O outro pilar desse apelo à confiança inteligente dos cidadãos em tempo de incerteza reside no exercício responsável da decisão política, baseada obviamente no conhecimento e na prova científica possível, mas que é mais complexa e requer coerência, sensibilidade e exemplo. É um desafio global, dos dirigentes políticos aos profissionais na Saúde e na Ciência. Discrepância interessante: as populações têm expressado de forma inequívoca a sua confiança nos médicos, enfermeiros e outros que, na Ciência e na Saúde, tiveram uma contribuição notável, mas em estudo publicado em semanário de referência, verificava-se que só nas profissões relacionadas com a gestão e informática da Saúde houve benefícios financeiros, com incremento apreciável das suas remunerações. Nem tudo, felizmente, se rege pela lógica do mercado: há valores fundamentais que se soube preservar e ainda bem, mesmo com os baixos salários! Mas é mais um desafio aos responsáveis políticos, que entre nós não poderão mais ignorar as necessidades das instituições e dos profissionais que deram o seu melhor neste combate que ainda não terminou. O tempo das promessas vãs e das ilusões esgota-se e acção coerente, inteligente e lúcida impõe-se e com urgência!

E esta reflexão conduziu-me, caro leitor, a outra que me parece irrecusável: o exercício da responsabilidade social e política, pilar da confiança inteligente dos cidadãos nas instituições e no Poder, exercício que tão maltratado tem sido nos tempos que correm. Estranho a esse mundo, refugio-me no escudo protector da cidadania que se procura informar, a do espectador empenhado, mas não posso deixar de me surpreender com a dificuldade em assumir as consequências do dever de Responsabilidade pública no exercício da Política. Nem todos os erros, omissões ou falhas têm dimensão criminal ou serão expressão de actuação dolosa no sentido deliberado de mal-fazer e prejudicar terceiros, e por isso fico surpreendido com o recurso que me parece abusivo a inquéritos pelo Ministério Público, numa tentativa de escamotear incompetência e incapacidade. Em artigo também recentemente publicado no Expresso de 16/7/2021, intitulado A política sem responsabilidade, Miguel Poiares Maduro condena com lucidez, informação e clareza a eliminação da responsabilidade política e a sua redução à responsabilidade criminal. Sabemos aonde isto pode conduzir! E talvez aqui possa residir a razão fundamental da nostalgia de lideranças que se afirmaram nas grandes provações europeias no século XX e o mecanismo que poderá conduzir à erosão da esperança democrática que marcou a minha geração.

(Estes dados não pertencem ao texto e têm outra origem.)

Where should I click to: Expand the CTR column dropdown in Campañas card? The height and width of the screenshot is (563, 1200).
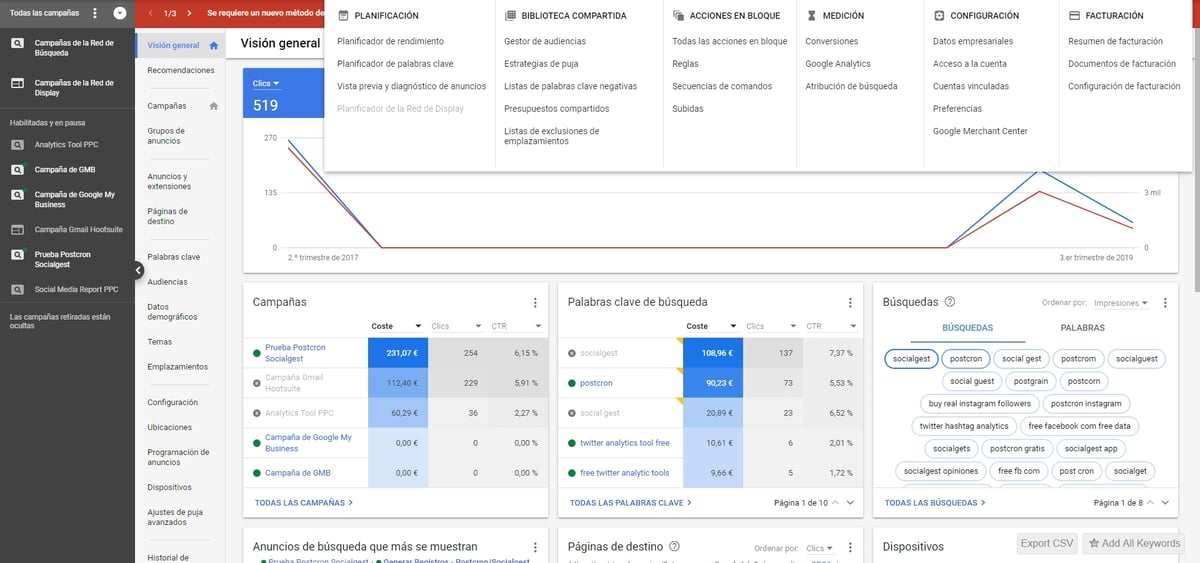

É tempo para a cidadania informada e empenhada exigir Responsabilidade, a todos sem excepção, e na Política como exemplo. Será um exercício fundamental, exigente que, nos meandros da memória, me conduziu ao poema de Rudyard Kipling na inesquecível declamação de João Villaret. Questão de bom senso e calma, sem dúvida, mas de exigência intelectual, de informação e de carácter. Não apenas no combate pelo Presente, mas, sobretudo, pelo desafio do Futuro, o qual não se compadecerá com a incompetência, a ignorância, a facilidade e a irresponsabilidade.